In the Infinite, the Absolute, or Emptiness, there is no sense of time, no change, no differentiation. Where there is no time whatsoever, where is there a need for ideas? Who says so? If there’s no differentiation, how is it possible for one idea to be different from other ideas? Notice that whenever anything comes up regarding conceiving, perceiving, or ideas, virtually always it involves human finite thought—not Infinite Aliveness, un-thinking Alive Being.
Alfred Aiken used to say that Infinite Mind must be a conceiver/perceiver because It would be incomplete without the capacity to conceive/perceive ideas. In one way, that makes a lot of sense. But—if you don’t start out by placing that kind of concept or label on the Infinite, such as calling It an “Infinite Mind,” then you don’t have that problem.
Alfred Aiken based some of what he said about ideas on this: He had formerly been a Christian Science practitioner, where there was a lot of emphasis on healing. He asked the question, “When it seems there is a healing of a problem, the problem or disease seems to vanish because it was unreal and had no basis in Divine Reality. But the body of the one who needed help didn’t vanish…so the ‘body’ must have some basis in Reality as an ‘idea.’ If the body were unreal like the disease, the body, too, would have vanished with the disease.”
In one way that makes a lot of sense, too. It’s also possible that this appears to be just a matter of degree. Where there is only Formless Infinite Consciousness, the Timeless NOW—there isn’t even time for a finite body-form to appear. So it would seem that the “body-form” too, must eventually seem to dissolve or disappear as one functions more and more AS the Infinite Itself.
On the other hand, to take a hard, fast stand that the Infinite does not conceive/perceive ideas would be trying to place a limit on the Unlimited—and that, too, would be merely a human concept. So, again, who’s to say?
Aiken emphatically said, “Leave what appear to be ideas alone. Don’t attempt to decide one way or the other as to whether the things that appear in daily experience are real ideas or not. IF there are such things as ideas, they would be conceived/perceived perfectly by the Infinite alone (the only One Conscious), so leave them as such. And if they aren’t real ideas, then they don’t really exist, so there’s no need to be concerned over them.

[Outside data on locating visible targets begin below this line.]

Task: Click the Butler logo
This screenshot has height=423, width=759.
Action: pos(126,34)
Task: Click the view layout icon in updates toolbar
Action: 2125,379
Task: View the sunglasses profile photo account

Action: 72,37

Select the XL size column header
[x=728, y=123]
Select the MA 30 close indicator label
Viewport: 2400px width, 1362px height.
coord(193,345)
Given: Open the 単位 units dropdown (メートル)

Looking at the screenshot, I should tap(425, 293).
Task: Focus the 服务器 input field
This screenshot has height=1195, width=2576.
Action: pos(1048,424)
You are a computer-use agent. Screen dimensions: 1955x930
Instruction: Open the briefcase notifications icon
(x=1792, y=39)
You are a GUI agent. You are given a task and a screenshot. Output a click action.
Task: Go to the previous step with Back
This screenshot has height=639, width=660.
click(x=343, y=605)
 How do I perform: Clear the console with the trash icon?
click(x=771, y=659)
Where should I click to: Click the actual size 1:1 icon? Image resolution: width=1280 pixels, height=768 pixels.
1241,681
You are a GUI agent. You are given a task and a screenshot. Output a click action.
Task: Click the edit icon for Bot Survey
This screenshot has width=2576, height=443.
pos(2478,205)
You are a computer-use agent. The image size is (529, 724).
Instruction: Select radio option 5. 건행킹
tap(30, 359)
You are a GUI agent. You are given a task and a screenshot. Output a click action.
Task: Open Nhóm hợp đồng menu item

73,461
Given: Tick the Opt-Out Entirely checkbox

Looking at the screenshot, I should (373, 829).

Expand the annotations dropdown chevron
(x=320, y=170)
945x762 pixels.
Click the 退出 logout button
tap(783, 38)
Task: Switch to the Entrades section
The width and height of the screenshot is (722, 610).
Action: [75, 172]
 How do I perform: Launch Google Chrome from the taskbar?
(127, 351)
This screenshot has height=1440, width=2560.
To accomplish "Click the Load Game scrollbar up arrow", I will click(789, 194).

Certainly the Infinite is not concerned over ideas that don’t exist. If things appear to be there in daily experience, so what? The Infinite is concerned wholly with being Infinite-Aliveness-NOW.”
In light of what was said in the most recent posts…
Suppose one even were to say or realize, “The Infinite conceives and perceives ideas in the Timeless NOW.” Okay, but then the moment it seems there’s that realization, it has to be said that realization is just a thought seeming to arise in the current moment. It’s a thought it seems one has just “had.” Then you have to admit, “Wait a minute. The Present Awareness that’s present NOW hasn’t been before NOW—so was It present before in order to even have had that “realization”? No! Present Awareness, ALL, is far too “new” to have even done that!